I would like to traverse through rows of a matrix and perform some operations on data entries based on a condition. 我想遍历矩阵的行并根据条件对数据条目执行一些操作。

Below is my code 下面是我的代码

m = matrix(c(1,2,NA,NA,5,NA,NA,1,NA,NA,NA,NA,4,5,NA,NA,NA,NA,NA,NA), nrow = 5, ncol = 4)
if (m[,colSums(!is.na(m)) > 1, drop = FALSE]){
        for(i in 1:4){
              a = which(m[i,] != "NA") - mean(which(!is.na(m[i,])))
                for(j in 2:5){
                       b = which(m[j,] != "NA") - mean(which(!is.na(m[j,])))
                       prod(a,b)
                }
        }
}

I get a warning message as below in my "if" condition 在“如果”状态下,我收到如下警告消息

Warning message:
In if (m[, colSums(!is.na(m)) > 1, drop = FALSE]) { :
  the condition has length > 1 and only the first element will be used

I know it returns a vector and I should be using ifelse block. 我知道它返回一个向量,我应该使用ifelse块。 How to incorporate for loops inside ifelse block? 如何在ifelse块中合并for循环? It seems to be a basic question, I am new to R. 这似乎是一个基本问题,我是R的新手。

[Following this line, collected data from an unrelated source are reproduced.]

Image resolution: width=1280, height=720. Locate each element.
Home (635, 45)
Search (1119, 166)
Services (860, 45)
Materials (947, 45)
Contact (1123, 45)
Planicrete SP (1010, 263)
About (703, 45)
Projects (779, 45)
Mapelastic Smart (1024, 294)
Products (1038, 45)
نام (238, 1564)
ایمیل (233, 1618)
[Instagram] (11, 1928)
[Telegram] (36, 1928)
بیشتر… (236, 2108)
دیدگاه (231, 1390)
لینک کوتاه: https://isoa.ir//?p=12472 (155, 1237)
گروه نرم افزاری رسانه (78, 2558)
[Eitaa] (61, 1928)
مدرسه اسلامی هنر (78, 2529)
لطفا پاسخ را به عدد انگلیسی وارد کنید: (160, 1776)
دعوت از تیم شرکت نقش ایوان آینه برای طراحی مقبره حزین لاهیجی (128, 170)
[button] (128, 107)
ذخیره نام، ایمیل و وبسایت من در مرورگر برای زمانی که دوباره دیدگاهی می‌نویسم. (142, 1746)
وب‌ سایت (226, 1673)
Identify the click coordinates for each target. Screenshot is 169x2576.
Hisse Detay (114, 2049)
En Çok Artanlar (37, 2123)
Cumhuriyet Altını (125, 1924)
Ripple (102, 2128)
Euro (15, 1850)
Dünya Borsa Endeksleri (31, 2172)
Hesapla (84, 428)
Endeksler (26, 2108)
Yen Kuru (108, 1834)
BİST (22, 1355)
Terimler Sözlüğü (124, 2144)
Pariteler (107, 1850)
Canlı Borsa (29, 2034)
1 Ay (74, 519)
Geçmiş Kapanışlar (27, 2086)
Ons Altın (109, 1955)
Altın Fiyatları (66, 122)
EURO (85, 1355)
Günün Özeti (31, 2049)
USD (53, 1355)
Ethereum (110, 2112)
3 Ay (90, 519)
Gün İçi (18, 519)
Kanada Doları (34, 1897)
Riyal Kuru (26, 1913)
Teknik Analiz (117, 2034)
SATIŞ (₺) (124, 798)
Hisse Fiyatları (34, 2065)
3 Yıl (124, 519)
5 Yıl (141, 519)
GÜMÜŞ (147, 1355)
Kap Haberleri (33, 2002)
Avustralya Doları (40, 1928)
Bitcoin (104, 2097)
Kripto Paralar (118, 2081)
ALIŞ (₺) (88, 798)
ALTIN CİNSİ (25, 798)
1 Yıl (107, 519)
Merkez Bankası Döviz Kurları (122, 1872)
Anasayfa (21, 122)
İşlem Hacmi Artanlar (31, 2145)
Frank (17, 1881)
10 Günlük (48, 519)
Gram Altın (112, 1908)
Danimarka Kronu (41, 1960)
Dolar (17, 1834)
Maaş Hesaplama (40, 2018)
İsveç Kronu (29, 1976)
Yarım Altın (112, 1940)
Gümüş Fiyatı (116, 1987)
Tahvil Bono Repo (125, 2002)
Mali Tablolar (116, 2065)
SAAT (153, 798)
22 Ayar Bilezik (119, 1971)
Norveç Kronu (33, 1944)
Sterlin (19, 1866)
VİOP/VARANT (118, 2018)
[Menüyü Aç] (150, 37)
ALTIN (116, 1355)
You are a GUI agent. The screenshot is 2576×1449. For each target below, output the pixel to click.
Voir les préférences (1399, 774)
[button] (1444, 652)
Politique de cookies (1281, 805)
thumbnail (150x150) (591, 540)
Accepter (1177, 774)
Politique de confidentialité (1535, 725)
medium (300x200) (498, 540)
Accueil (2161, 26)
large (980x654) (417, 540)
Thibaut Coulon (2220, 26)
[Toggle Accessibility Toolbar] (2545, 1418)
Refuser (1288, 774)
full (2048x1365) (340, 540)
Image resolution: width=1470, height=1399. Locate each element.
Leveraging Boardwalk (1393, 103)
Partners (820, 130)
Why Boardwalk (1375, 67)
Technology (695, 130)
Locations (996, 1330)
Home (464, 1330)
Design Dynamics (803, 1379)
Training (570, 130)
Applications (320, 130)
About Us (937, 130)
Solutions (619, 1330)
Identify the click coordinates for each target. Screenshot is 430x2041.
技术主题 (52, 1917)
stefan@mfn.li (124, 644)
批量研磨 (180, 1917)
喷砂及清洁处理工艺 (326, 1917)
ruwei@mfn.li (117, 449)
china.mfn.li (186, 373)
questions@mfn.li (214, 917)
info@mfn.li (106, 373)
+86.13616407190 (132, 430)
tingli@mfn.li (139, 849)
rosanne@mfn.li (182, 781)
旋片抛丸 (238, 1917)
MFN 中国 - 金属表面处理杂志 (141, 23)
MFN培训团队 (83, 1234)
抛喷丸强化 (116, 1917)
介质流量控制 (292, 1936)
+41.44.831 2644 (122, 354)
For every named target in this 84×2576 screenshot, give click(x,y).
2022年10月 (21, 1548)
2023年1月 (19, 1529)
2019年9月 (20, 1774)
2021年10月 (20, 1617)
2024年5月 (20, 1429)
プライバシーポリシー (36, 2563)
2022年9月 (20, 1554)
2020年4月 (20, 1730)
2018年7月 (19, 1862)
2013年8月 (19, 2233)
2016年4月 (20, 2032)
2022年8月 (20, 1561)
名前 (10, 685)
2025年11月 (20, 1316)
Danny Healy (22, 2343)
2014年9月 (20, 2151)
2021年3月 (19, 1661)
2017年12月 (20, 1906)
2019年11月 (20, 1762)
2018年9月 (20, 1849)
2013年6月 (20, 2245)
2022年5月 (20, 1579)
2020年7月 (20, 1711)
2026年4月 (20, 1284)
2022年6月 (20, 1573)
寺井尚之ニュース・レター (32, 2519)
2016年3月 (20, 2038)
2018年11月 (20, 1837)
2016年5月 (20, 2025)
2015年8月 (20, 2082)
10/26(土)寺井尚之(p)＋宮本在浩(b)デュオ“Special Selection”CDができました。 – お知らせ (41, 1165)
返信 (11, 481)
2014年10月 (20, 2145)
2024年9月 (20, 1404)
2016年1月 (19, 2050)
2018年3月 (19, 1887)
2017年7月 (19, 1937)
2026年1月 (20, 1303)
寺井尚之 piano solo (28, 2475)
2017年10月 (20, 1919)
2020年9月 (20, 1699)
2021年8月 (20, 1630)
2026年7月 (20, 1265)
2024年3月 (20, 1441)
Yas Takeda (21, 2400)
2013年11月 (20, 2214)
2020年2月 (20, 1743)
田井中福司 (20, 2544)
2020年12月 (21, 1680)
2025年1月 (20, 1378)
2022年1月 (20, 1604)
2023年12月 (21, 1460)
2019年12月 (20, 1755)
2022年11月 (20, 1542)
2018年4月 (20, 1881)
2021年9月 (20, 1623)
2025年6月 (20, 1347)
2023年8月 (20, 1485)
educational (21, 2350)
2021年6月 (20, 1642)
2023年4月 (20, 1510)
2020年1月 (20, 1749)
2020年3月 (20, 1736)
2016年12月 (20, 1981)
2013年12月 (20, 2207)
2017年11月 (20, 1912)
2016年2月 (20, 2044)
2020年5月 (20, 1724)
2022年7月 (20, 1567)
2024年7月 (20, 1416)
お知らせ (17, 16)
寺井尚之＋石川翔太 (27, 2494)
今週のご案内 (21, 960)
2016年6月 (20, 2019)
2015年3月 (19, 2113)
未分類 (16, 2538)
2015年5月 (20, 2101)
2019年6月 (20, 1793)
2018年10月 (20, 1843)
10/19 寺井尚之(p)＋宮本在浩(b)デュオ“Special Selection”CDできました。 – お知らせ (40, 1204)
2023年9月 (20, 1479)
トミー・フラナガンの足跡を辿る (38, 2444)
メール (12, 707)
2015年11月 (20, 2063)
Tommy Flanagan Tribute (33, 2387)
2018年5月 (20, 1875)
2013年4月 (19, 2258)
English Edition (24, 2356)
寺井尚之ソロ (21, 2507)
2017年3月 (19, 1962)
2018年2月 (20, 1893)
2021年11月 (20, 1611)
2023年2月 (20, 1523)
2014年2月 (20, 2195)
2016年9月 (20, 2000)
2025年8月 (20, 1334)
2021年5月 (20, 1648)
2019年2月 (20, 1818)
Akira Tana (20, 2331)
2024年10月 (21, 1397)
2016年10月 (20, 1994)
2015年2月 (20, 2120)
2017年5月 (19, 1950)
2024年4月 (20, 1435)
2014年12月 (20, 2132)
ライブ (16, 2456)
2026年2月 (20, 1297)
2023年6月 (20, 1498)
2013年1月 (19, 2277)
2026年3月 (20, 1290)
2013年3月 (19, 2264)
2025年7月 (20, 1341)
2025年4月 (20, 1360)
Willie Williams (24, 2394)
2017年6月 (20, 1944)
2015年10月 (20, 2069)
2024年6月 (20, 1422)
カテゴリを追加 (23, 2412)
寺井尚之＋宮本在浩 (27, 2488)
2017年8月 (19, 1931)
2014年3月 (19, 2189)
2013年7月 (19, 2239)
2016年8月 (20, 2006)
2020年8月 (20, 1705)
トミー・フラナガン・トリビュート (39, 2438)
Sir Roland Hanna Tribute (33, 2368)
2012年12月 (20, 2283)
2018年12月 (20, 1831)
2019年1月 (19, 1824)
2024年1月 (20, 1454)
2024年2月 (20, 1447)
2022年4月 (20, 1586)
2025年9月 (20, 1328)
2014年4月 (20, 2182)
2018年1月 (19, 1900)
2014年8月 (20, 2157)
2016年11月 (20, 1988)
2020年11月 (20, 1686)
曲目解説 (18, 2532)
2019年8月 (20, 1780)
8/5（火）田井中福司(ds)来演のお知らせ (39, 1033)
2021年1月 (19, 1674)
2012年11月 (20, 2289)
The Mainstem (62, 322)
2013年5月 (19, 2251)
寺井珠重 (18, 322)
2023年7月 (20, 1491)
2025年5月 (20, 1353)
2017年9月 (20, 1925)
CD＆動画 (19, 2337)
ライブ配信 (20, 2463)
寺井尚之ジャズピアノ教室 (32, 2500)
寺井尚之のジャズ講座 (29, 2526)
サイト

Based on your description, you want to check the number of non NA in matrix by column and then do something dependent on this results (that why you need "if"/"ifelse" statement). 根据您的描述,您希望按列检查矩阵中非NA的数量,然后根据此结果执行某些操作(这就是为什么需要“ if” /“ ifelse”语句的原因)。 So, you can implemented as below, and write inner loops in a specific function. 因此,您可以如下实现,并在特定函数中编写内部循环。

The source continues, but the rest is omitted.